__TASK DESCRIPTION__:
Copy nothing but the lines from the one containing "The height and width of the screenshot is (247, 392)." through the last line of the entries below, exactly as written and without pictures.

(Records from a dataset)
------------------------------------
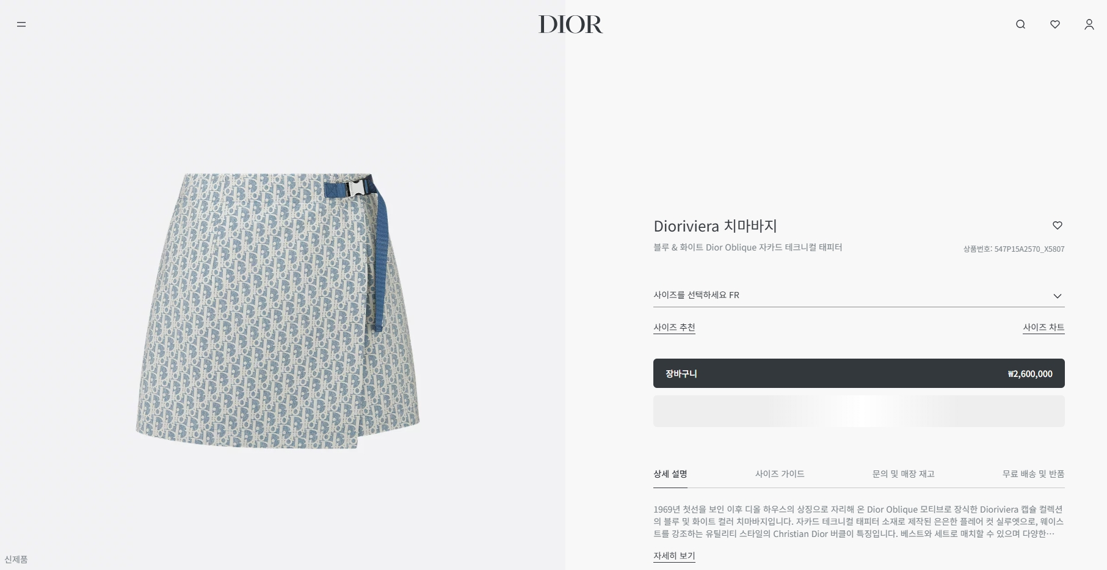Click the loading placeholder button below 장바구니
The height and width of the screenshot is (570, 1107).
(858, 411)
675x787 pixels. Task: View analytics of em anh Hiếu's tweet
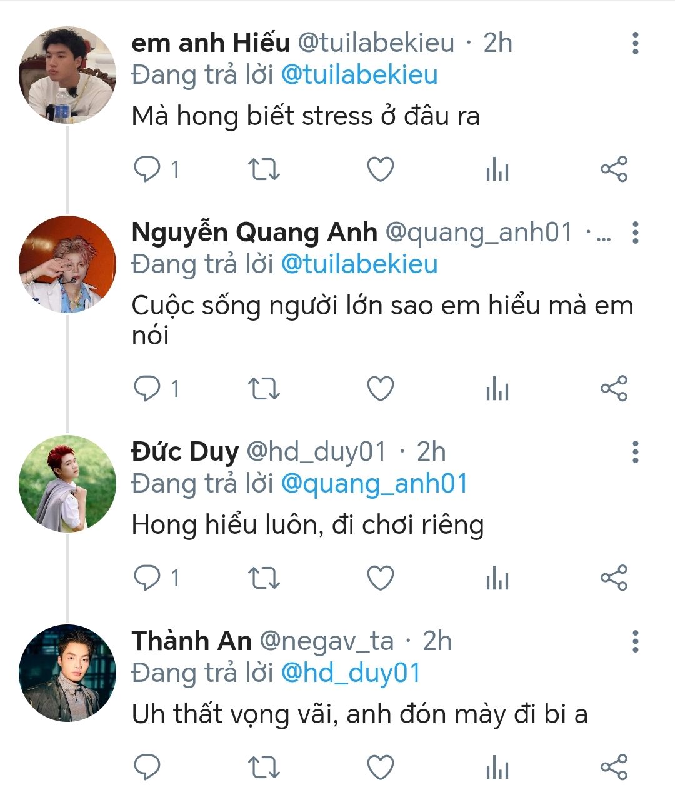click(497, 169)
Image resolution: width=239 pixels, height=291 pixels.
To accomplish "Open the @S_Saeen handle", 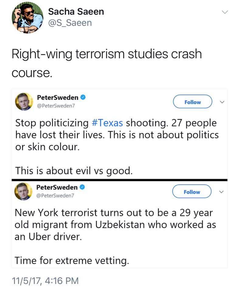I will (70, 23).
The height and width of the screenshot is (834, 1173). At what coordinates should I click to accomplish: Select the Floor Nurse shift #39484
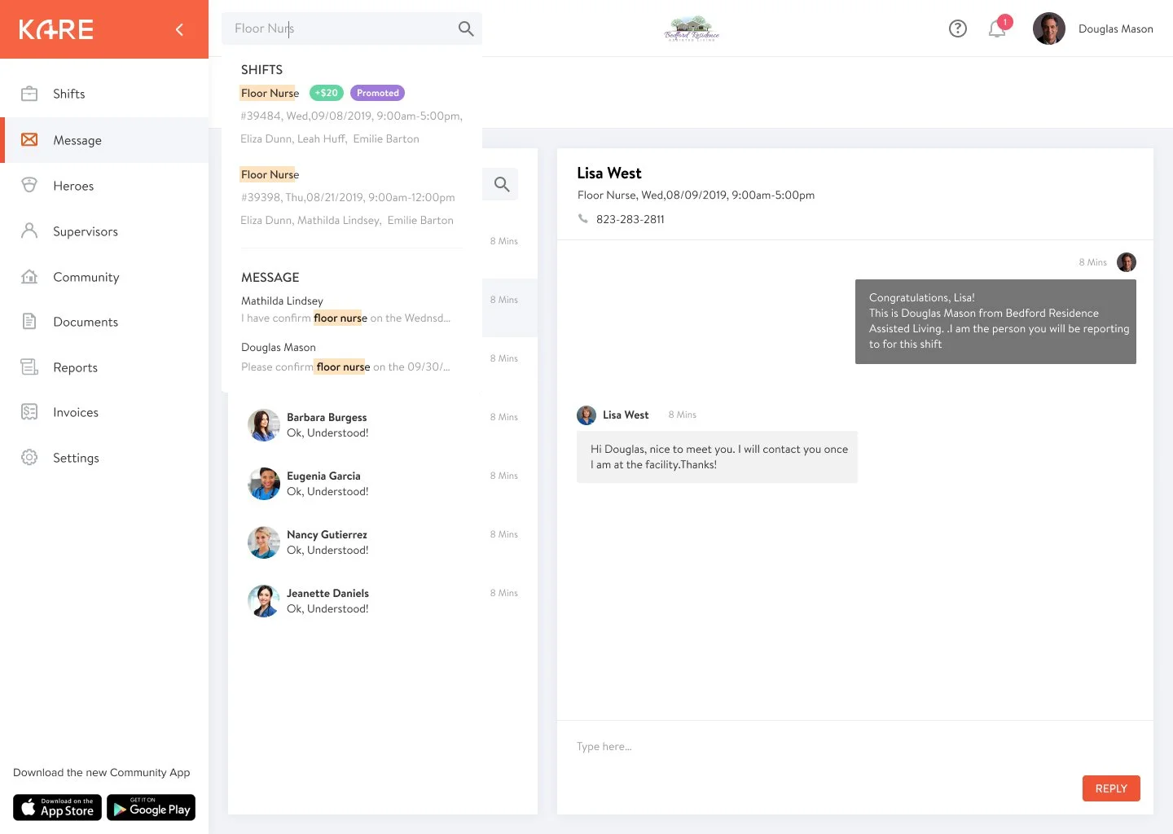(x=350, y=116)
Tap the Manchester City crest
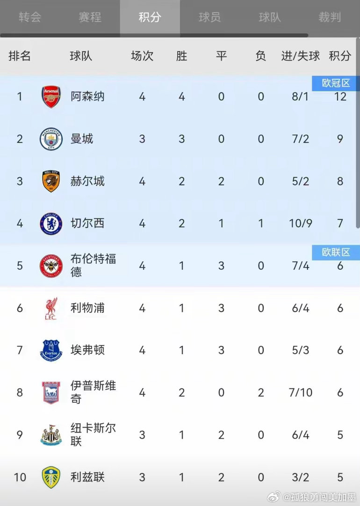This screenshot has width=360, height=506. (51, 139)
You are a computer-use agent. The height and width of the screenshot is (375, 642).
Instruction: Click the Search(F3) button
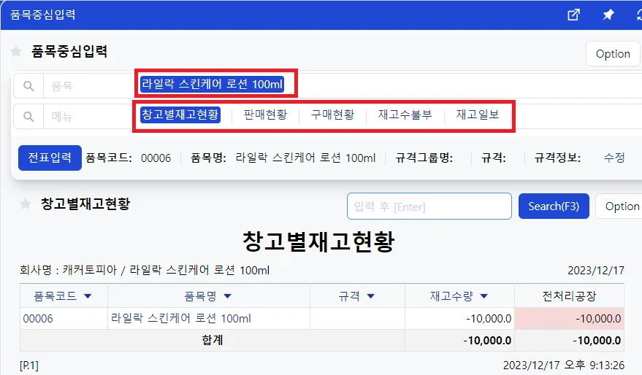click(x=554, y=206)
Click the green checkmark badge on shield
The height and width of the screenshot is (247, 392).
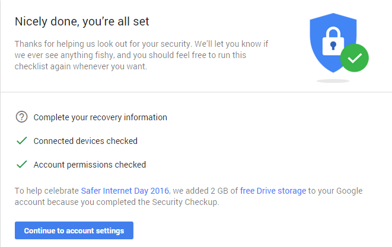(355, 57)
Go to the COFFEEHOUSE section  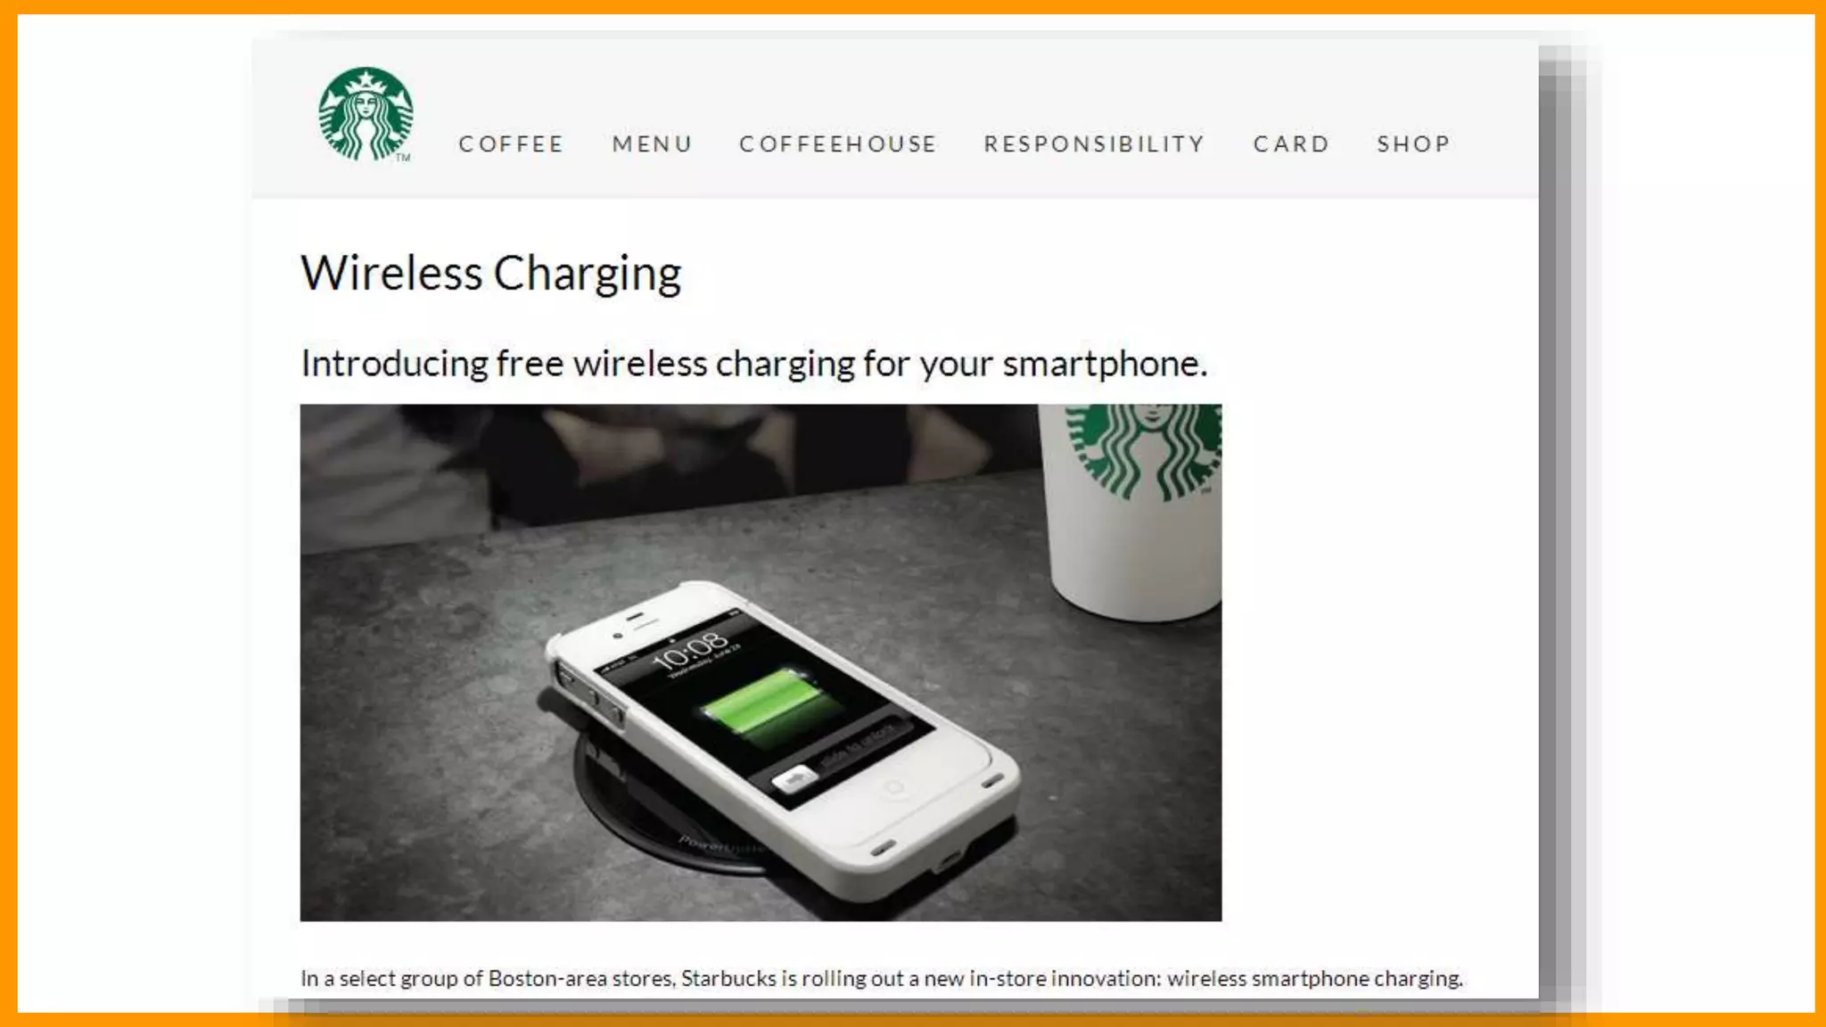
------------------------------------
__EXERCISE RESULT__:
The height and width of the screenshot is (247, 392).
(355, 57)
Go to the COFFEEHOUSE section  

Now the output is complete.